(Stored data entries)
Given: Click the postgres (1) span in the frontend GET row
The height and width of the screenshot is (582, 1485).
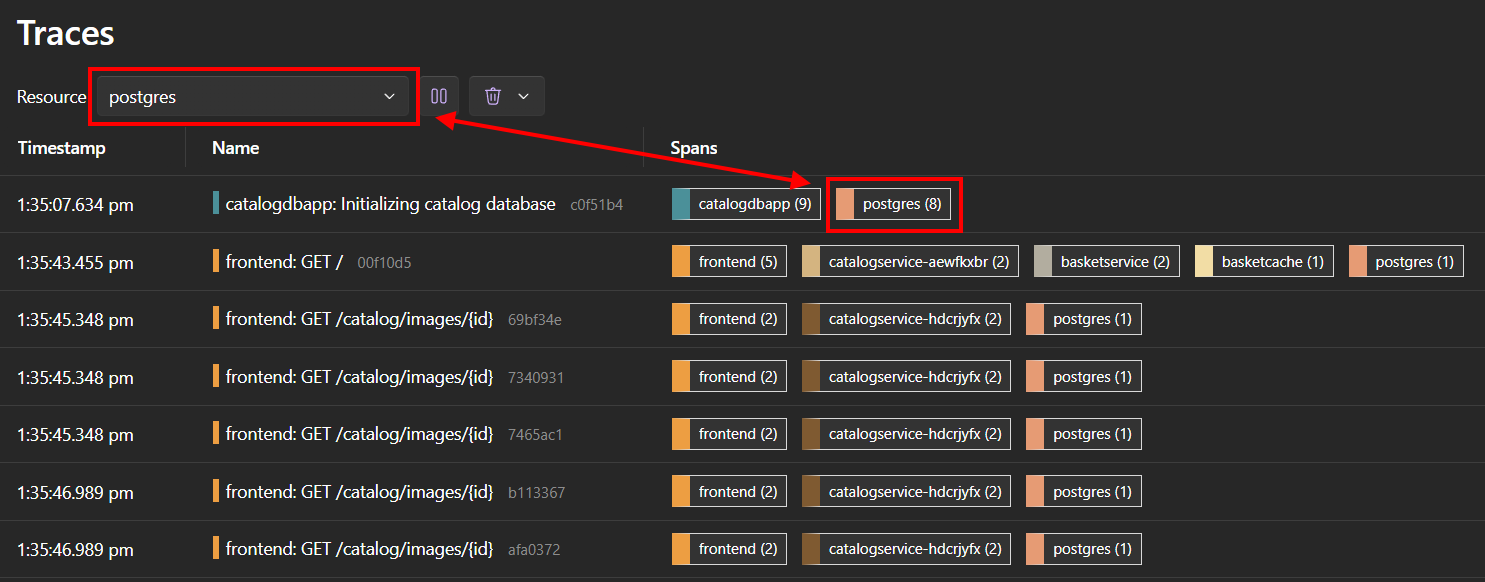Looking at the screenshot, I should click(x=1405, y=261).
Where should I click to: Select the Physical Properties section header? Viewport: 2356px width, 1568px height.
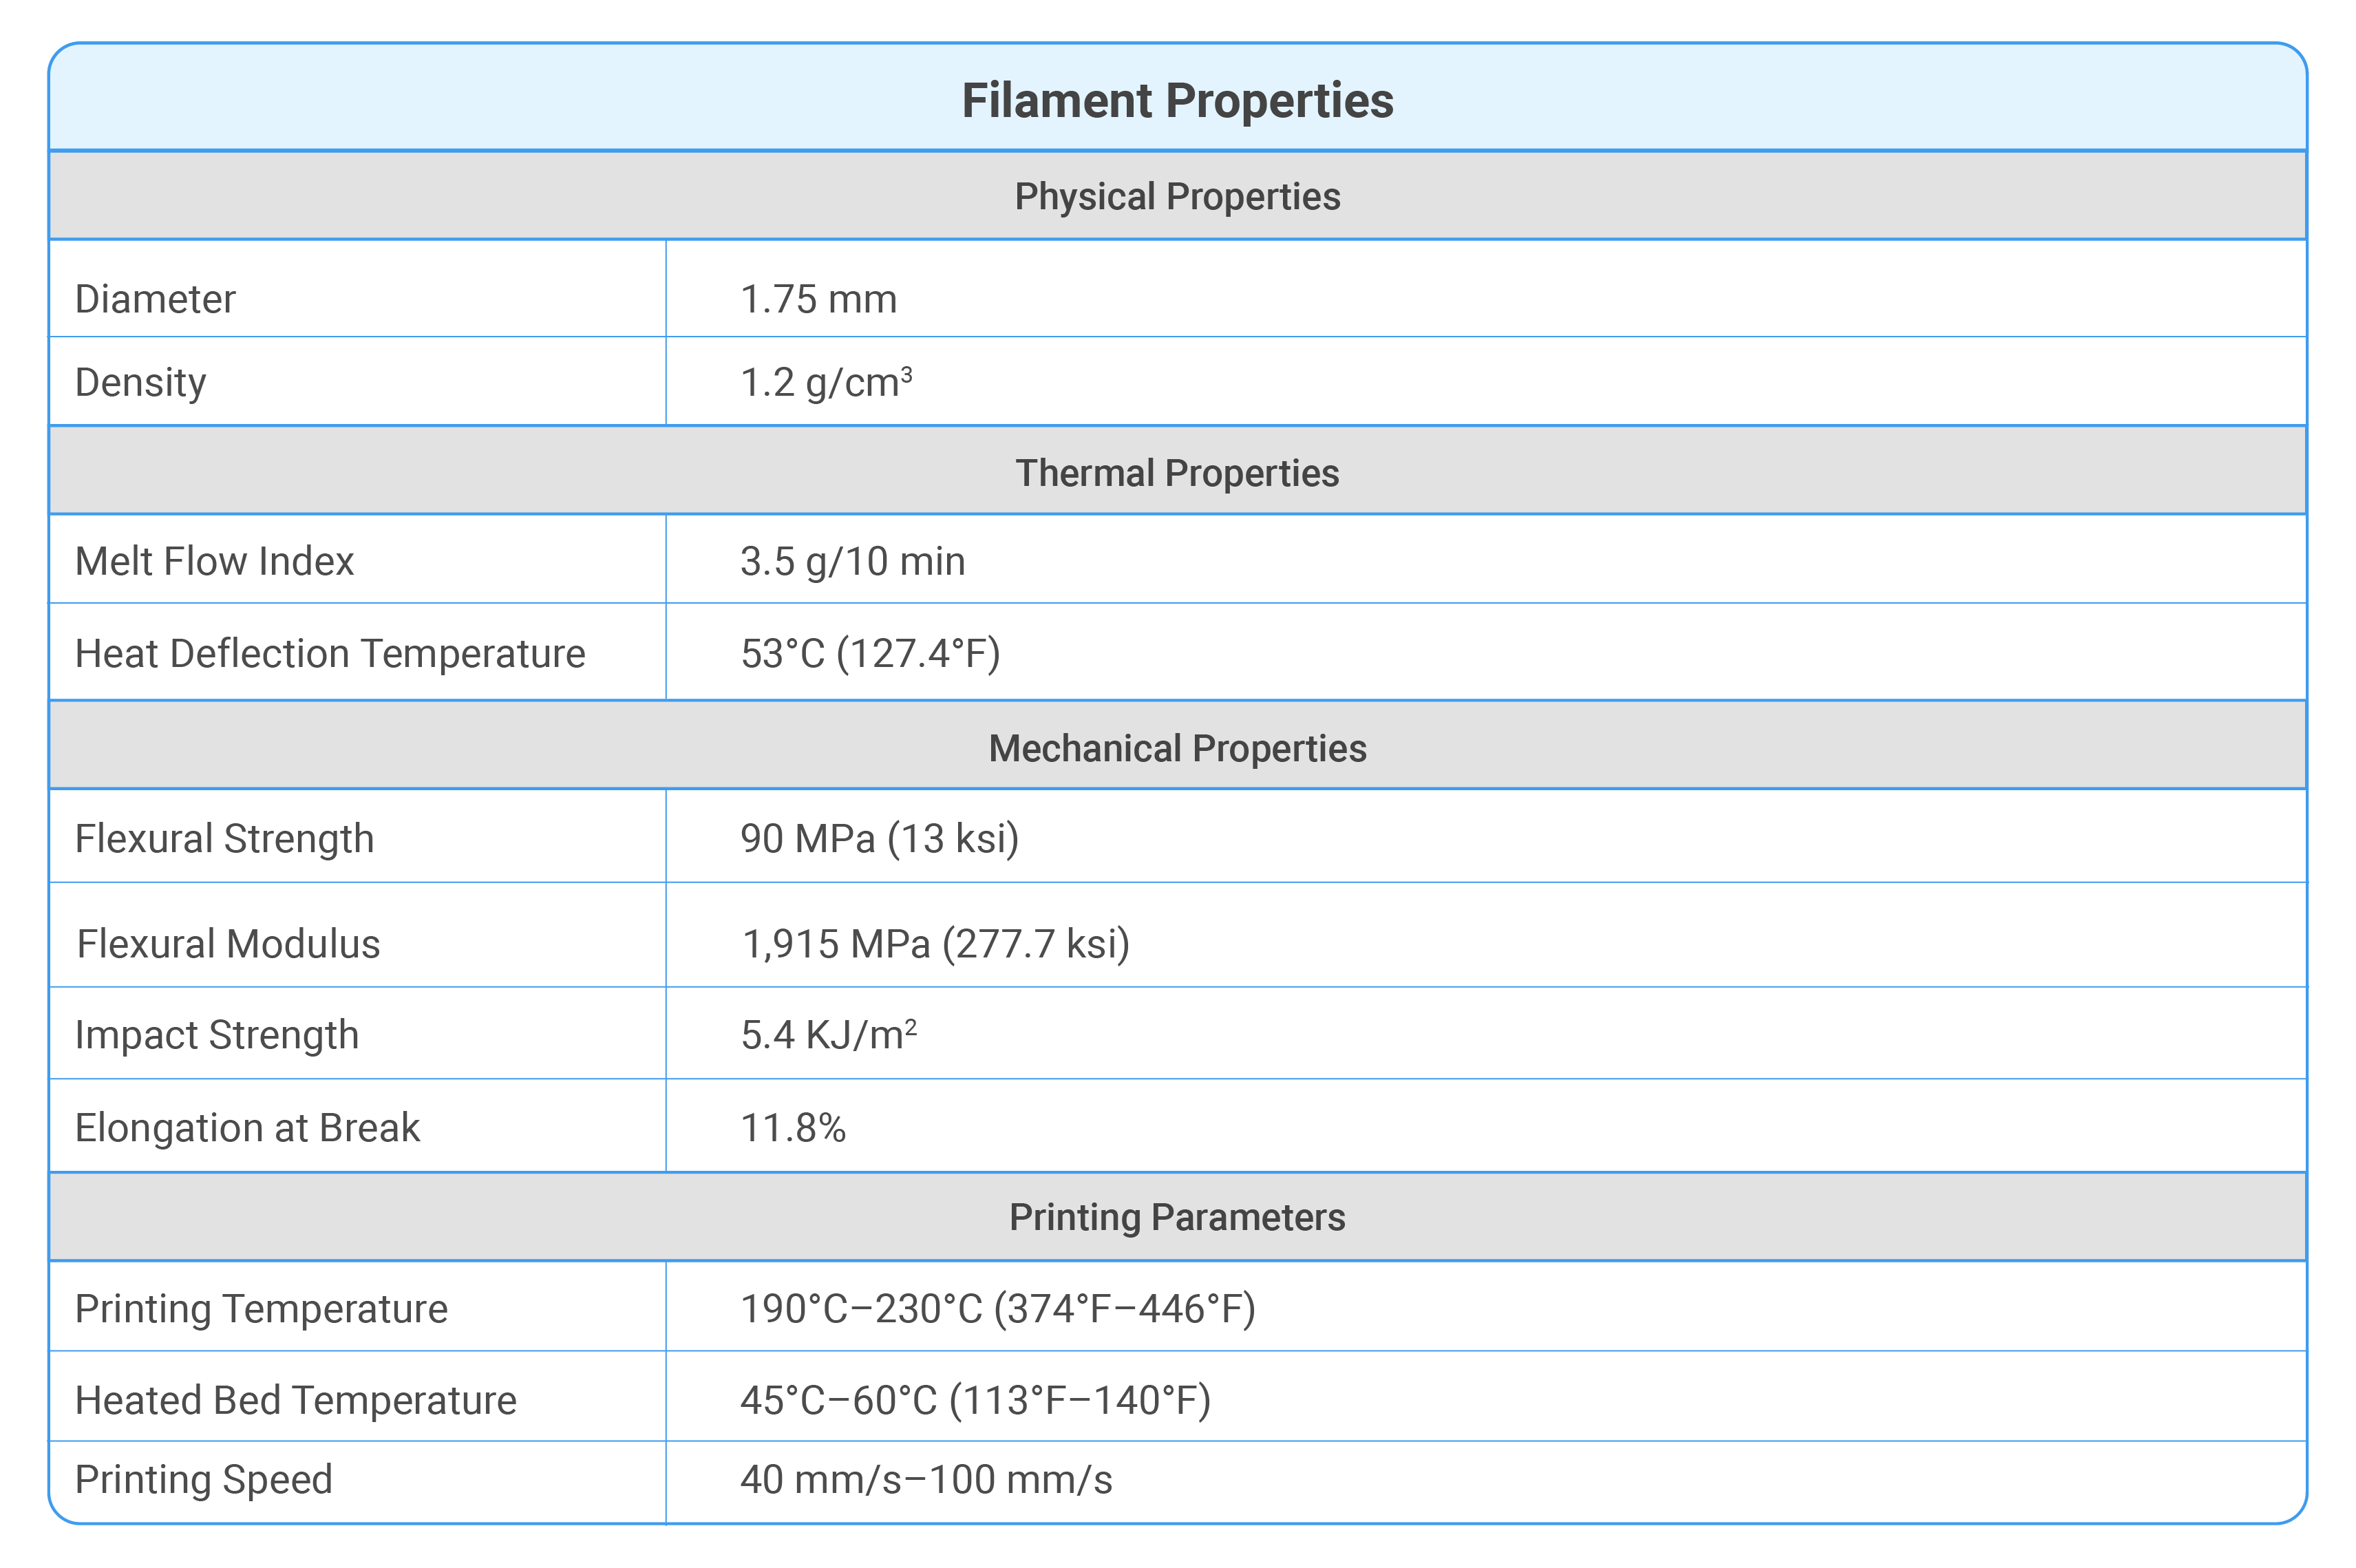1177,196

[Activity]:
Repeat the entries exactly. Any picture is to be left out.

[Written answer]:
Given: Click the postgres (1) span in the frontend GET row
The height and width of the screenshot is (582, 1485).
Looking at the screenshot, I should click(x=1405, y=261).
Where should I click to: Select the Physical Properties section header? Viewport: 2356px width, 1568px height.
1177,196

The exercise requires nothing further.